Hereditary Fructose Intolerance (HFI): There are no "outbreaks" in the traditional sense. Symptoms are ongoing and will occur whenever fructose, sucrose, or sorbitol are ingested. Proper management prevents symptoms.
Fructose Malabsorption: Symptoms can last for several hours or even a day or two after consuming a high-fructose food. The duration depends on the amount of fructose consumed and the individual's tolerance level. Symptoms resolve when fructose is cleared from the digestive system.
How is it diagnosed?
Hereditary Fructose Intolerance (HFI):
Genetic testing: The most definitive test to identify mutations in the ALDOB gene.
Liver biopsy: Historically used but less common now due to the availability of genetic testing.
Enzyme assay: Measures aldolase B activity in liver tissue.
Fructose Malabsorption:
Hydrogen Breath Test: A common test where the patient consumes a measured amount of fructose, and the hydrogen levels in their breath are measured. High hydrogen levels indicate malabsorption because unabsorbed fructose is fermented by bacteria in the colon, producing hydrogen.
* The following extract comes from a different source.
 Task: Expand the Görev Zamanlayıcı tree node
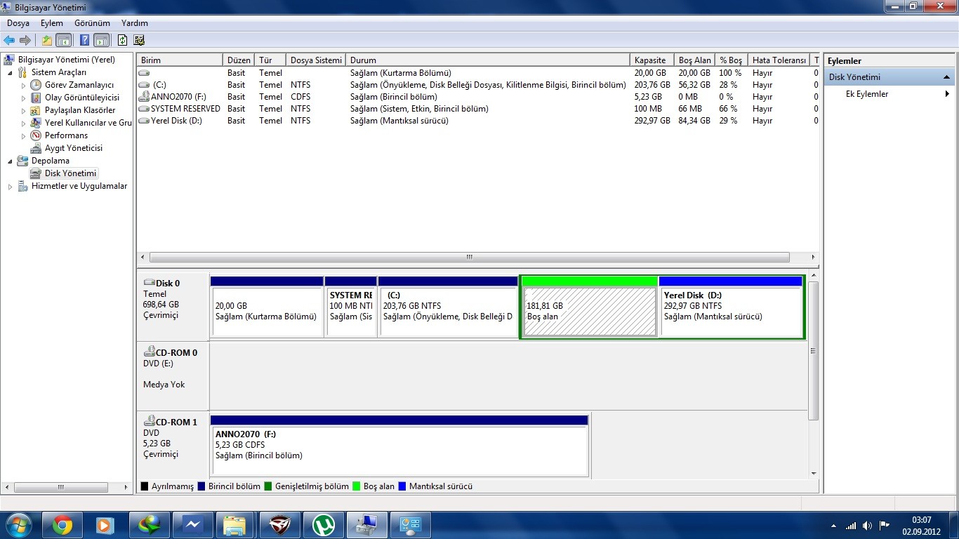pos(24,86)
Dietary Elimination and Reintroduction: Symptoms are monitored during a period of fructose avoidance and then upon reintroduction of fructose to identify triggers.
Timeline of Symptoms
Hereditary Fructose Intolerance (HFI):
Infancy: Symptoms typically appear soon after the introduction of fruits, fruit juices, or formula containing sucrose to a baby's diet.
Childhood/Adulthood: Symptoms occur within hours of consuming fructose, sucrose, or sorbitol. Chronic exposure can lead to liver and kidney problems over time.
Fructose Malabsorption:
Symptoms usually develop within 30 minutes to 2 hours after consuming high-fructose foods. The exact timeline can vary depending on individual factors.
Important Considerations
Hereditary Fructose Intolerance (HFI): HFI is a life-threatening condition if left untreated. Early diagnosis and strict adherence to a fructose-free diet are crucial. Untreated HFI can lead to liver failure, kidney failure, and death.
Fructose Malabsorption: While less severe than HFI, fructose malabsorption can significantly impact quality of life due to gastrointestinal discomfort. It is important to work with a healthcare professional and registered dietitian to identify trigger foods and develop a personalized dietary plan. It can coexist with other gastrointestinal conditions, such as Irritable Bowel Syndrome (IBS).
Label Reading: Meticulous label reading is essential for both conditions. Be aware of hidden sources of fructose, sucrose, sorbitol, and high-fructose corn syrup in processed foods, medications, and personal care products.